Top of DATA FOR THE TASK

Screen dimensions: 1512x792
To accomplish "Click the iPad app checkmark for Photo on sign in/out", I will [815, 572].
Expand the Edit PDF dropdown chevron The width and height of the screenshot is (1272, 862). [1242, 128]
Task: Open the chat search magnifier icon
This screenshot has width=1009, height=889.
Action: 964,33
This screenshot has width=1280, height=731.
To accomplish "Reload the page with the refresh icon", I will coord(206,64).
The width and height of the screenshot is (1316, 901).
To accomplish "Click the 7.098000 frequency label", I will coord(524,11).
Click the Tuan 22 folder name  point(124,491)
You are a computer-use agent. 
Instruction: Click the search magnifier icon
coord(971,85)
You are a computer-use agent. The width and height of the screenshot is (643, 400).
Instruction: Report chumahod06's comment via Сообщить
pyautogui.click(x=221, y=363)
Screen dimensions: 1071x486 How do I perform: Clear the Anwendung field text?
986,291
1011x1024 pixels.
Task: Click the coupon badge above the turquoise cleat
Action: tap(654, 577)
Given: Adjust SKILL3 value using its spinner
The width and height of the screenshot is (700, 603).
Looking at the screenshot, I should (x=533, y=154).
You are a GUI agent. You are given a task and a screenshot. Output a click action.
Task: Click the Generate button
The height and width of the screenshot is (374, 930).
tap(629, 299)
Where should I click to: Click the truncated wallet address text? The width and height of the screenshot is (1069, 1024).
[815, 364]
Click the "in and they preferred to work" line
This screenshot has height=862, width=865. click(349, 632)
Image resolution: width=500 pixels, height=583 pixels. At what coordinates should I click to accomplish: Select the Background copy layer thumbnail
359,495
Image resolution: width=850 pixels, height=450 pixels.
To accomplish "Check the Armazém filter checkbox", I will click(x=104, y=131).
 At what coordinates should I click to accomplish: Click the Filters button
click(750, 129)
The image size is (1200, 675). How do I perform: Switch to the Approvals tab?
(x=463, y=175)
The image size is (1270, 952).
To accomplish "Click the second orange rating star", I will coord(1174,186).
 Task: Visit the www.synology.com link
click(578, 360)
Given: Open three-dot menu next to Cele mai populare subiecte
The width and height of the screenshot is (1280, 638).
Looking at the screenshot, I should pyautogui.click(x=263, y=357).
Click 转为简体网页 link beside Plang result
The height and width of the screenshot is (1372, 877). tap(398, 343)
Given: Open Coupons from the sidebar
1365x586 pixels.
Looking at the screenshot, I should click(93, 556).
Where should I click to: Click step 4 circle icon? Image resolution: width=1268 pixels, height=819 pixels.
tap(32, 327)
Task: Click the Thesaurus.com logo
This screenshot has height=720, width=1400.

Bottom of DATA FOR THE TASK

WHAT NEEDS TO BE DONE: Search the material above for lines containing the string "computer", then pull them out.

SOLUTION BELOW:
You are a computer-use agent. 
You are a computer-use agent. The width and height of the screenshot is (643, 400).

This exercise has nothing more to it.